Question

In the figure, $ABC$ is a triangle in which altitudes $BE$ and $CF$to sides $AC$ and $AB$ are equal. Show that

(i) $\vartriangle ABC \cong \vartriangle ACF$
(ii) $AB = AC$, i.e. $ABC$ is an isosceles triangle.

Answer 1

Hint: We will use the given conditions, that $BE = CF$ , \[\angle AEB = {90^ \circ }\] and \[\angle AFC = {90^ \circ }\]to prove the triangles, $\vartriangle ABC$ and $\vartriangle ACF$congruent. The triangles will be congruent by AAS property. Then, we will use the CPCT property to prove that $AB = AC$ or $ABC$ is an isosceles triangle.
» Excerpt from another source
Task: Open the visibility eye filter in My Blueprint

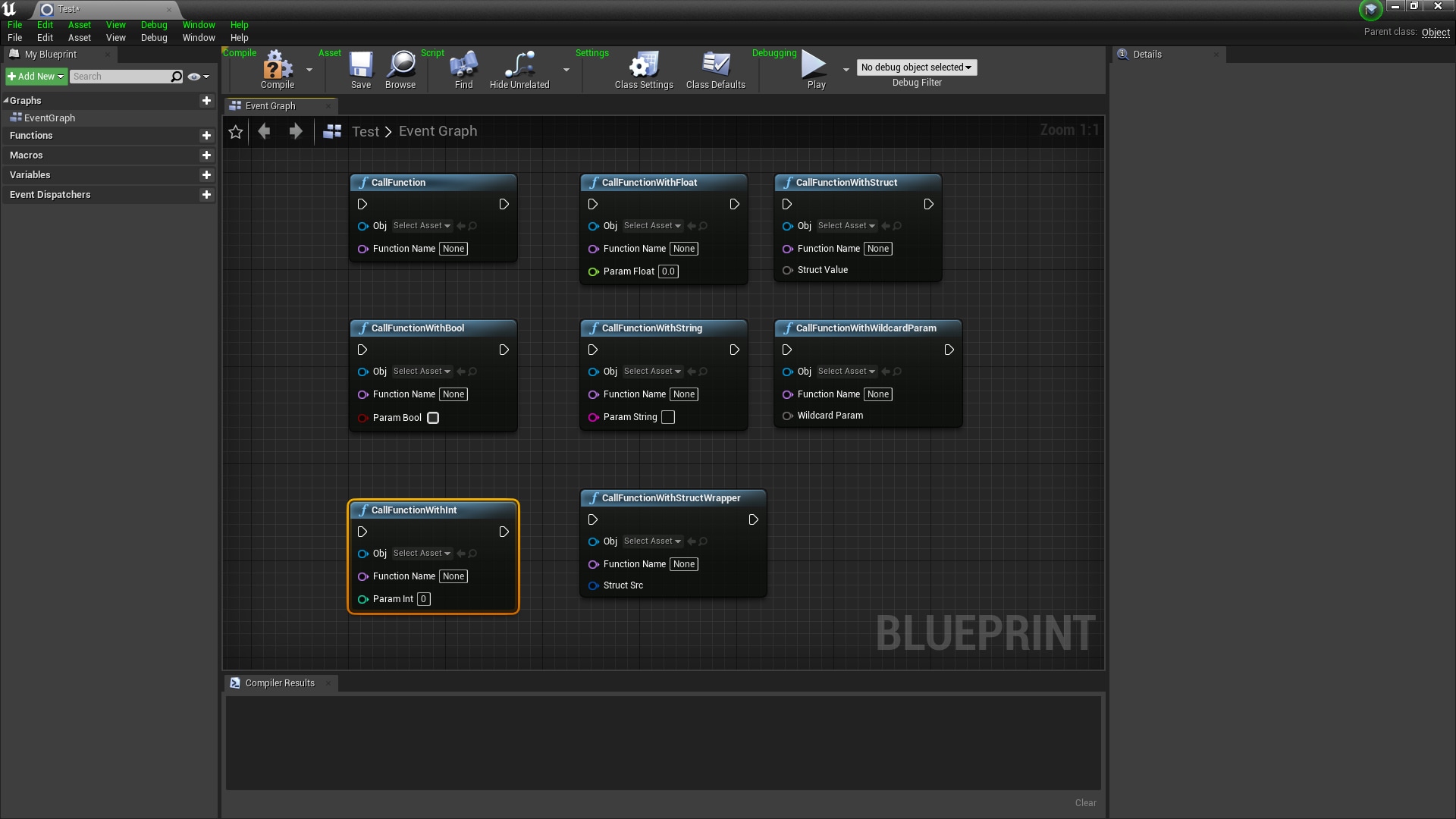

Complete step-by-step answer:
We are given that altitudes $BE$ and $CF$to sides $AC$ and $AB$ are equal
So BE=CF
Hence, we have \[\angle AEB = {90^ \circ }\] and \[\angle AFC = {90^ \circ }\]
We have to prove that $\vartriangle ABC \cong \vartriangle ACF$
Consider $\vartriangle ABC$ and $\vartriangle ACF$.
We have already seen that \[\angle AEB = \angle AFC = {90^ \circ }\]
Here, $\angle A$ is common in both the triangles.
And $BE = CF$ is given
Therefore, $\vartriangle ABC \cong \vartriangle ACF$ by AAS rule of congruence.
Since, $\vartriangle ABC \cong \vartriangle ACF$, their corresponding parts will also be equal.
Therefore, we will have $AB = AC$.
And if in a triangle, two sides are equal, then we call it an isosceles triangle.

Note: Two congruent triangles have all corresponding sides and angles equal. Students must know various properties to prove two triangles congruent. Also, if two sides are equal, then it is an isosceles triangle and if all sides are equal, then we call it an equilateral triangle.